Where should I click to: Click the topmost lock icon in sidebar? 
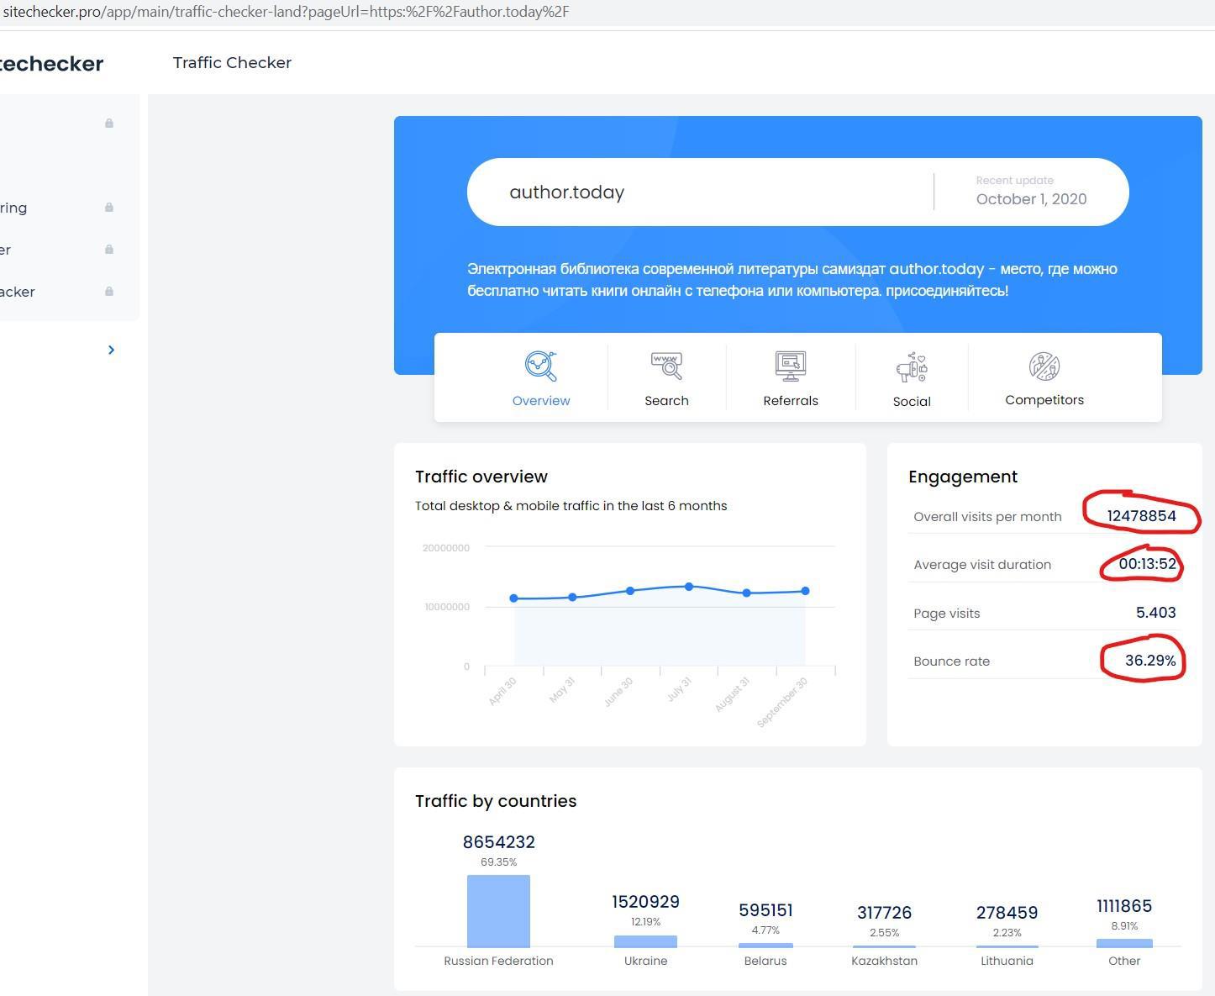109,124

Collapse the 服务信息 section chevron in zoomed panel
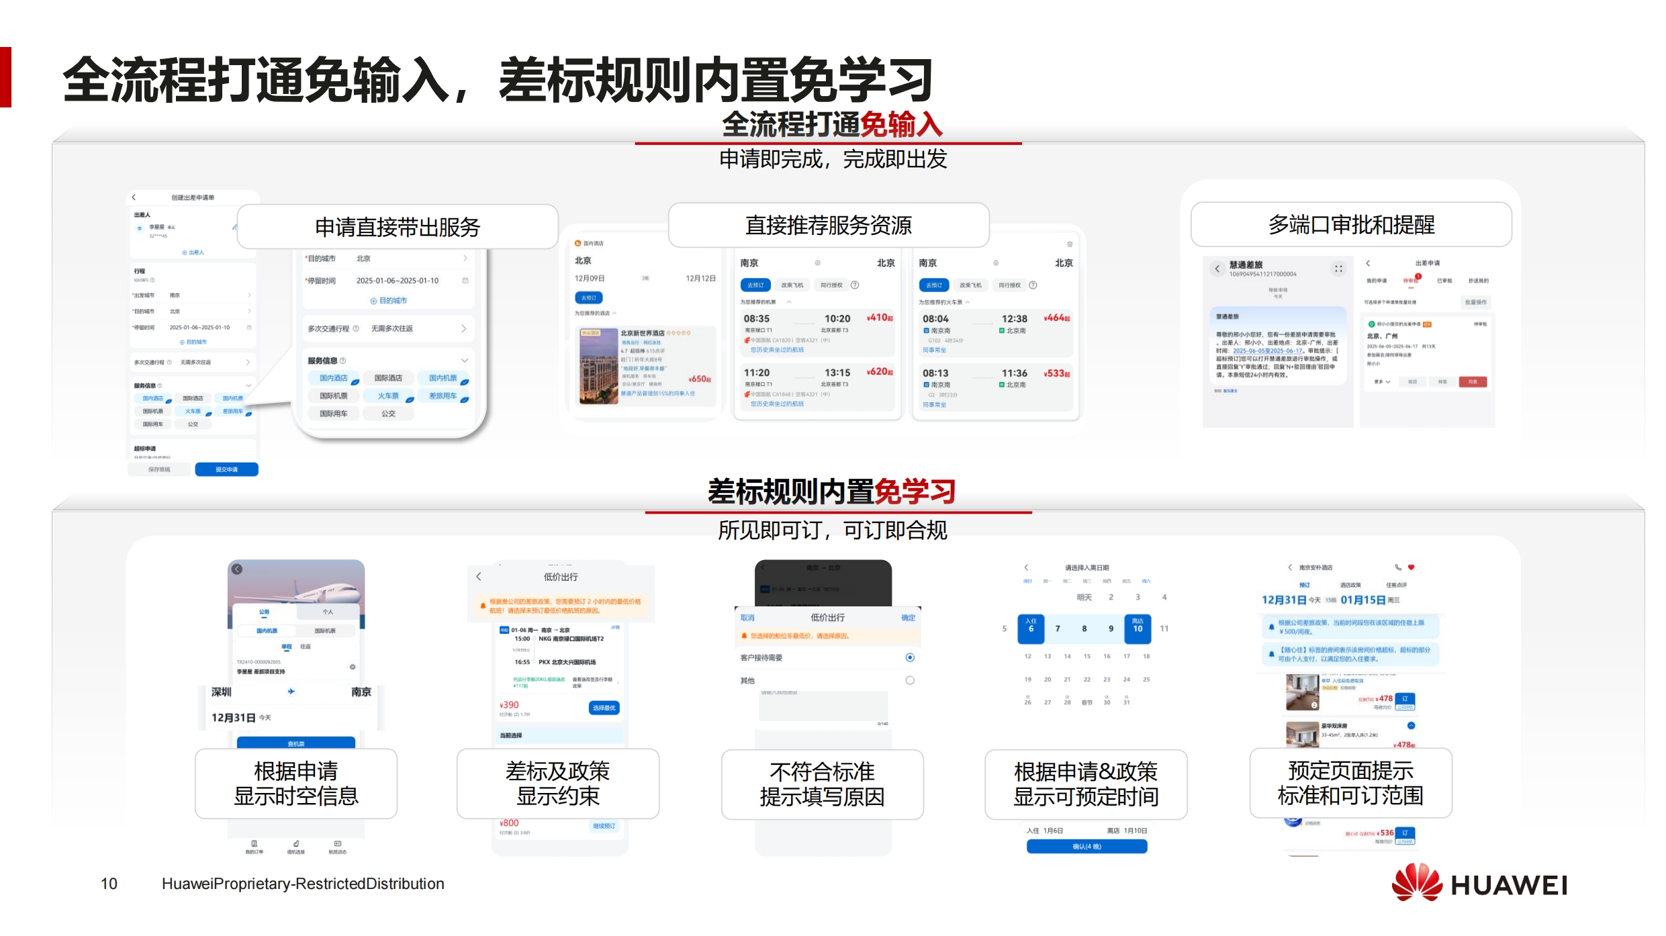pos(464,361)
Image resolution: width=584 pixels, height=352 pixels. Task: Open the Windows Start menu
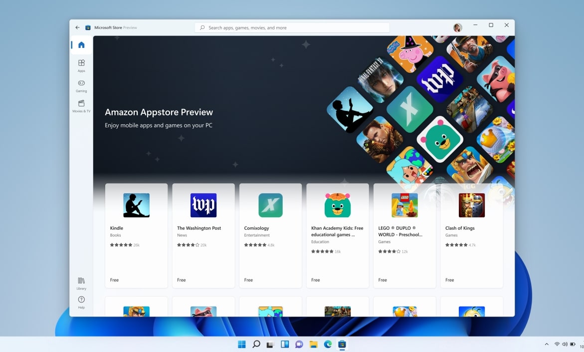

┄┄┄┄┄┄┄┄┄┄┄┄┄┄┄┄┄┄┄┄

GIVEN PROBLEM: Reproduce the text of each record above word for word, leaving out the pictures.

RESULT:
Where should I click to: Click the topmost lock icon in sidebar? 
109,124

Collapse the 服务信息 section chevron in zoomed panel
pos(464,361)
Image resolution: width=584 pixels, height=352 pixels. Task: Open the Windows Start menu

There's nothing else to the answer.